Another example of this, recalling the classic Book With No Pictures is The Quickest Bedtime Story Ever. This speaks directly to the reader and invites them to take part in interactive instructions – a silly vocal warm-up, a big stretch, making sure to tuck every teddy in – during the wind-down towards bedtime.

Key concepts

It would be remiss not to mention Don’t Let the Pigeon Drive the Bus!, a fourth-wall-breaking modern classic about persuasion, in which an increasingly desperate pigeon uses a variety of rhetorical tactics to convince the reader to let him drive the bus.

Interactive, metafictive books like Pigeon introduce even the youngest reader to the concept of writing with a purpose, and the existence of an audience.

In a more subtle, but no less effective way, Chris Haughton’s picturebooks use repeated and/or patterned text as an exposition of how we construct narrative and meaning.

The author builds both tension and humour through repeated refrains and either meeting or subverting expectations: in Oh No, George! we have the refrain “What will George do?” followed by a spread of inevitable naughtiness (accompanied by the exclamation “Oh no, George!”); and in Shh! We Have a Plan, the tension builds as the bird-catchers count “Ready one…ready two…”, followed by an equally inevitable visual mishap.

These books brilliantly establish an easily followable pattern of “action equals consequence”.

All together now…

A few more contemporary examples of books that encourage engagement through repetition are We’re Going to Find the Monster!, a vibrant adventure in which two siblings traverse a range of imaginary landscapes to a cumulative refrain which simply asks to be joined in with: “Over the shimmering ocean… Up the huge, high mountain… Through the deep, dark jungle… We’re going to find the monster!”

I also love the Green Eggs and Ham-esque Would You Like a Banana?, in which an unseen – and very patient – narrator tries to convince a hungry gorilla to have a banana, to be met with the repeated line “No, I won’t eat a banana.” Great fun to read aloud and, like Don’t Let the Pigeon…, good for exploring persuasive writing.

Interactive board books

Even the youngest of readers get to enjoy the subversive humour of interactivity through the format of board books.

In the Guess Who’s… series, clever optical illusions invite the reader to guess which animal is hiding behind each flap, with the patterned rhyming text providing a clue to the answer: “Who’s put on this spotty coat? Is it Cat? No!
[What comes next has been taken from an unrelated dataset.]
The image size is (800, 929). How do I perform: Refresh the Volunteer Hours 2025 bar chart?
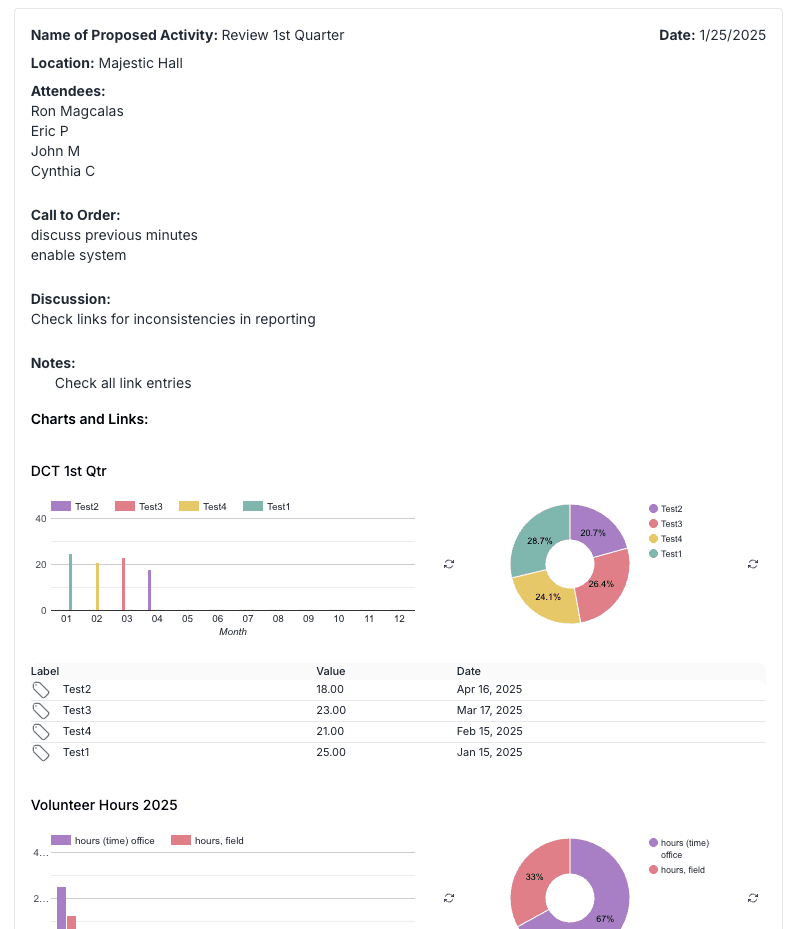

It’s…[spoiler!]”

Meanwhile, Cows Are Pink! uses cutouts to paint farmyard animals in unexpected colours; the reader must lend the exasperated narrator a hand and help put things right.

And finally, the brilliant Rhyme Hungry is a verbal and visual treat filled with rhyming wordplay, and sees fold-out pages transform food items into unexpected things – a cheese toastie becomes a cheese ghostie, with friendly spirits made from melted cheese.

Phoebe Demeger is a librarian at the Centre For Literacy In Primary Education.